Le snob aime paraître éclectique . Il ne prend pas grand chose au sérieux. D'ailleurs le snob préfère concentrer toute son intelligence sur des conneries plutôt que de mobiliser toute sa connerie sur des choses intelligentes. Sa patience a des limites... mais il ne faut pas exagérer. Il ne connaît aucune blague belge. Il est extrêmement prétentieux.
Bref, le snob est coupable.
15 août 2006 2 15 /08 /août /2006 14:37

 

 

Star sheep

 

"Si on devait imaginer la rencontre fortuite du petit prince, sorti de son désert, et de Zazie, sortie de son métro, le dialogue serait bref."

Jean-Louis Bory

 

"Plus périlleux, le double zeugma : Après avoir sauté sa belle-soeur et le repas du midi, le Petit Prince reprit enfin ses esprits et une banane. (Saint Exupéry, Ça creuse.)"

Pierre Desproges, Dictionnaire superflu (...), article "Zeugma"

 

 

Héros récurrent de notre enfance, faisant un retour tonitruant dans les médias, le Petit Prince de Saint Exupéry se décline aujourd'hui en opérette pop, en jeux vidéo ludo-éducatifs, en parfum, en puzzles, en pâte à sel, et que sais-je encore...

Question existentielle s'il en est : peut-on encore aimer ce texte au-delà d'un tel contexte ? Le snob ordinaire vous répondra de manière catégorique : non. Le snob pernicieux tiendrait peut-être le raisonnement suivant : si tout le monde aime une certaine idée que l'on se fait du Petit Prince - apparemment la plus fade et la plus niaiseuse possible -, le snob se doit d'aller apprécier, à contre-courant, des aspects méconnus voire inattendus de l'oeuvre ! Mais nous n'irons pas jusque là et vous laissons juge de la perversité de ce point de vue...

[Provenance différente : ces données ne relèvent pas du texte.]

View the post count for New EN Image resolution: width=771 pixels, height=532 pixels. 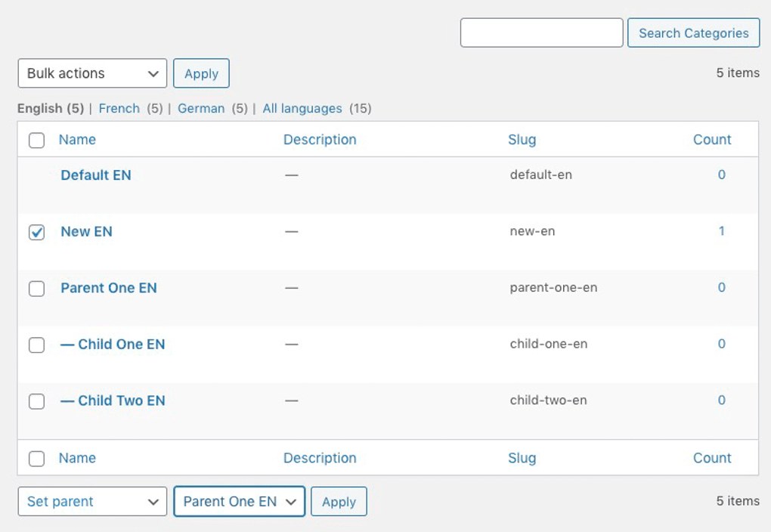tap(721, 231)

Il nous déplairait, certes, de nous acharner sur une oeuvre de moyenne renommée, mais il ne s'agit pas de n'importe quelle oeuvre : le Petit Prince est devenu une institution ! La snobiste que nous sommes se fait donc un devoir de le dénigrer.

 

 

Une certaine idée de l'enfance

 

 

D'abord, le Petit Prince prétend s'adresser aux enfants, auprès desquels l'auteur s'excuse au début de l'ouvrage pour l'avoir dédié à son ami Léon Werth, une grande personne. Comme pour se dédouaner, il finit par préciser qu'il s'agit de Léon Werth quand il était petit garçon. Voilà d'emblée sous quels auspices est placé le texte : destiné à l'enfant qui demeure en chacun de nous.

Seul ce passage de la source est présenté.